• _WHAT NEEDS TO BE DONE_:
Your output should be the lines of the entries below, exactly, from the first one through the line that holds "ΕΤΟΣ 2012 (29, 1323)".

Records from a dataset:
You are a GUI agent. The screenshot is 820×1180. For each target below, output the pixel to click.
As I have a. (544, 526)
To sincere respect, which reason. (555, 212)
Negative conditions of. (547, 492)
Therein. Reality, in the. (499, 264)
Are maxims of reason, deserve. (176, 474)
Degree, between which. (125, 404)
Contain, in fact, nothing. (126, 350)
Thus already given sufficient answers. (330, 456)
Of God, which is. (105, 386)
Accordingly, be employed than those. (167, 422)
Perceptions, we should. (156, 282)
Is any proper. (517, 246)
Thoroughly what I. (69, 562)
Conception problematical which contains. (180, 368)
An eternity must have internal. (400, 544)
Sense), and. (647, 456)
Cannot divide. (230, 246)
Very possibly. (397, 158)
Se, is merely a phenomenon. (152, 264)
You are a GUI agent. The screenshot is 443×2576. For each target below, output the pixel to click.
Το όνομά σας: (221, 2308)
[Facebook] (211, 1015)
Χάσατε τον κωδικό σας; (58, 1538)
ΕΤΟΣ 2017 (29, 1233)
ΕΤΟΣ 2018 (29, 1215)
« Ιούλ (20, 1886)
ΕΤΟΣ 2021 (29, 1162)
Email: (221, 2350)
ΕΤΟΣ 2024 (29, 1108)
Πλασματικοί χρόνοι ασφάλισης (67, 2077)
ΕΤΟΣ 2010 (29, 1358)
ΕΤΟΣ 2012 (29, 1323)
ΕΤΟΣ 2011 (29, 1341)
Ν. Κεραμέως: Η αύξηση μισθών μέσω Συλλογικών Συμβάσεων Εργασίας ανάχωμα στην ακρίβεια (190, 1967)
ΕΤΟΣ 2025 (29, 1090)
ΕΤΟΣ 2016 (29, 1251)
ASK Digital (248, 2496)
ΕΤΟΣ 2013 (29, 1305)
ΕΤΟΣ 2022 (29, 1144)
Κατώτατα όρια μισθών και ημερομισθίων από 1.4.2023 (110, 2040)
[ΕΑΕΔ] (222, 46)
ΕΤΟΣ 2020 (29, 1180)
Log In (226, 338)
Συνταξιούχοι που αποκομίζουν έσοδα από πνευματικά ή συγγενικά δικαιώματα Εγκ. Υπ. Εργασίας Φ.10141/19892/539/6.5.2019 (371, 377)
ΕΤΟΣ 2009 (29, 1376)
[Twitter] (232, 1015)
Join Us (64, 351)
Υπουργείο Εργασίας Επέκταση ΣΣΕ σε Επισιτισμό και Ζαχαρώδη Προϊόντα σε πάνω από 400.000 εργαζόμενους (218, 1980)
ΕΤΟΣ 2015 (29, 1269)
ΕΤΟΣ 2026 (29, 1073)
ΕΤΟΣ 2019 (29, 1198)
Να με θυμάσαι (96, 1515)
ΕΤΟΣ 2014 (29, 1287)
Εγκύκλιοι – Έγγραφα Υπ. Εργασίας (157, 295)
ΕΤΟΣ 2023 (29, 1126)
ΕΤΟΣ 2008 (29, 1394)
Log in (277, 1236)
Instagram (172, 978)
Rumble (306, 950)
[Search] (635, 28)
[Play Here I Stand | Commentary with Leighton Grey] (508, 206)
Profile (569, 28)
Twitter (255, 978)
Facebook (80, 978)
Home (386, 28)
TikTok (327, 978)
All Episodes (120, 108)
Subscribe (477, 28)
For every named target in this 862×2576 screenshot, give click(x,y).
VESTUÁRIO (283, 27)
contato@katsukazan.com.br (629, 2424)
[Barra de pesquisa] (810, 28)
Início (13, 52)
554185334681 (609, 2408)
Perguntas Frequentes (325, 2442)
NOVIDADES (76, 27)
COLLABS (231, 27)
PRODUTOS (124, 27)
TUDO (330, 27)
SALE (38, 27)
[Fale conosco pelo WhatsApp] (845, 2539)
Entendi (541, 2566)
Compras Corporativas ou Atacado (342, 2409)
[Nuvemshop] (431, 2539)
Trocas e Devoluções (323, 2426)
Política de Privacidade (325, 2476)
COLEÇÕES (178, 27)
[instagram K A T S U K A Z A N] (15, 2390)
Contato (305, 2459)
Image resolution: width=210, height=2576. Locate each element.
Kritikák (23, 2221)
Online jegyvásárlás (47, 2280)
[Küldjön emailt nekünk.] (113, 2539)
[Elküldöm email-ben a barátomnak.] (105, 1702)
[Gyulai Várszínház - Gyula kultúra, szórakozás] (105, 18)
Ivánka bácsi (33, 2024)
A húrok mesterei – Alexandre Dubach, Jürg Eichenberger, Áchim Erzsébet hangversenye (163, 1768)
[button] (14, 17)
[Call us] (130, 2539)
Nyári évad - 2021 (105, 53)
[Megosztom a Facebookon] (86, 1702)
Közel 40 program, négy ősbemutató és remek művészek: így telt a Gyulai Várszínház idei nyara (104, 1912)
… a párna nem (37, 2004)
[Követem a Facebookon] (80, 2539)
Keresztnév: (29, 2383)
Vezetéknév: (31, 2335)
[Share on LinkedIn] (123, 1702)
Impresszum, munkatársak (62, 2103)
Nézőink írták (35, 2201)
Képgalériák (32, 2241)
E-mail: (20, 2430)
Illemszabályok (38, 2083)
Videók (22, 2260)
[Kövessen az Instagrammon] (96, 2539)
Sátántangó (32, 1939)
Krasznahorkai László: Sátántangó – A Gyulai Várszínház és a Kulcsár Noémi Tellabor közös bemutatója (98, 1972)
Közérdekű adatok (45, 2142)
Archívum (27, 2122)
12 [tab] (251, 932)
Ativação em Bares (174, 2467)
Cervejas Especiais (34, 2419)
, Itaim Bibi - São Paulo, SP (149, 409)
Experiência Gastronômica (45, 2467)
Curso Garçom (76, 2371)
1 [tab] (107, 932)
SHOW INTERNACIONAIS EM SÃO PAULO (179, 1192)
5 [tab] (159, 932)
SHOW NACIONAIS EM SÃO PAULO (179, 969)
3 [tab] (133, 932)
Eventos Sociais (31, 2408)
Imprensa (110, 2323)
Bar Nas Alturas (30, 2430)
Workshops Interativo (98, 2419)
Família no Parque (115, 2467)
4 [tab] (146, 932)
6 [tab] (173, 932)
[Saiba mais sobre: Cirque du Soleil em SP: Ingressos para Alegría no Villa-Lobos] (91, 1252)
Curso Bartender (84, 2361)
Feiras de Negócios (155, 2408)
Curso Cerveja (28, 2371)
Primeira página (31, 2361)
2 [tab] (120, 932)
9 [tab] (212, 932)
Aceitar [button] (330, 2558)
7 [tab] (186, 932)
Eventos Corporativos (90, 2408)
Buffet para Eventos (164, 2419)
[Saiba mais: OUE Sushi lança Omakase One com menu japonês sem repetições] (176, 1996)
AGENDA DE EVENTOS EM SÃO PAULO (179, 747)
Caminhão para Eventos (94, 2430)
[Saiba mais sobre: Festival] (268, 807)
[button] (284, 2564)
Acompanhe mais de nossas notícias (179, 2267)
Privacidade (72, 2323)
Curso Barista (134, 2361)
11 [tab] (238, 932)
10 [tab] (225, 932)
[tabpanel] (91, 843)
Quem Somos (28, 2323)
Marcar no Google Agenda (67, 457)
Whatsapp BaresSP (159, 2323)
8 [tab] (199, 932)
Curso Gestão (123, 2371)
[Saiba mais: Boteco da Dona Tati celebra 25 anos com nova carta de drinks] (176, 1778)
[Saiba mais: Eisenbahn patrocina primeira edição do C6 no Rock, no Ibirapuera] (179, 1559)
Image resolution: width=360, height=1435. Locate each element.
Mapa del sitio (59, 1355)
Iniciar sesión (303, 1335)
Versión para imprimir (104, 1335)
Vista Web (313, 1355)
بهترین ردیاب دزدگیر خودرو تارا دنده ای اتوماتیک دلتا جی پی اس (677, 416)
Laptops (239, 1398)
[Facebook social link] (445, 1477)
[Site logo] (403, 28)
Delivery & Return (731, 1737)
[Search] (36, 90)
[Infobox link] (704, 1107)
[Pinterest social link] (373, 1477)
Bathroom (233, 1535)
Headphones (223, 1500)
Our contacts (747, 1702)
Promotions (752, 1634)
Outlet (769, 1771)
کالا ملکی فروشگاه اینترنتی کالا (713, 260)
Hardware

• _RESULT OF THIS TASK_:
You are a GUI agent. The screenshot is 820×1180. For each target below, output the pixel to click.
As I have a. (544, 526)
To sincere respect, which reason. (555, 212)
Negative conditions of. (547, 492)
Therein. Reality, in the. (499, 264)
Are maxims of reason, deserve. (176, 474)
Degree, between which. (125, 404)
Contain, in fact, nothing. (126, 350)
Thus already given sufficient answers. (330, 456)
Of God, which is. (105, 386)
Accordingly, be employed than those. (167, 422)
Perceptions, we should. (156, 282)
Is any proper. (517, 246)
Thoroughly what I. (69, 562)
Conception problematical which contains. (180, 368)
An eternity must have internal. (400, 544)
Sense), and. (647, 456)
Cannot divide. (230, 246)
Very possibly. (397, 158)
Se, is merely a phenomenon. (152, 264)
You are a GUI agent. The screenshot is 443×2576. For each target below, output the pixel to click.
Το όνομά σας: (221, 2308)
[Facebook] (211, 1015)
Χάσατε τον κωδικό σας; (58, 1538)
ΕΤΟΣ 2017 (29, 1233)
ΕΤΟΣ 2018 (29, 1215)
« Ιούλ (20, 1886)
ΕΤΟΣ 2021 (29, 1162)
Email: (221, 2350)
ΕΤΟΣ 2024 (29, 1108)
Πλασματικοί χρόνοι ασφάλισης (67, 2077)
ΕΤΟΣ 2010 (29, 1358)
ΕΤΟΣ 2012 (29, 1323)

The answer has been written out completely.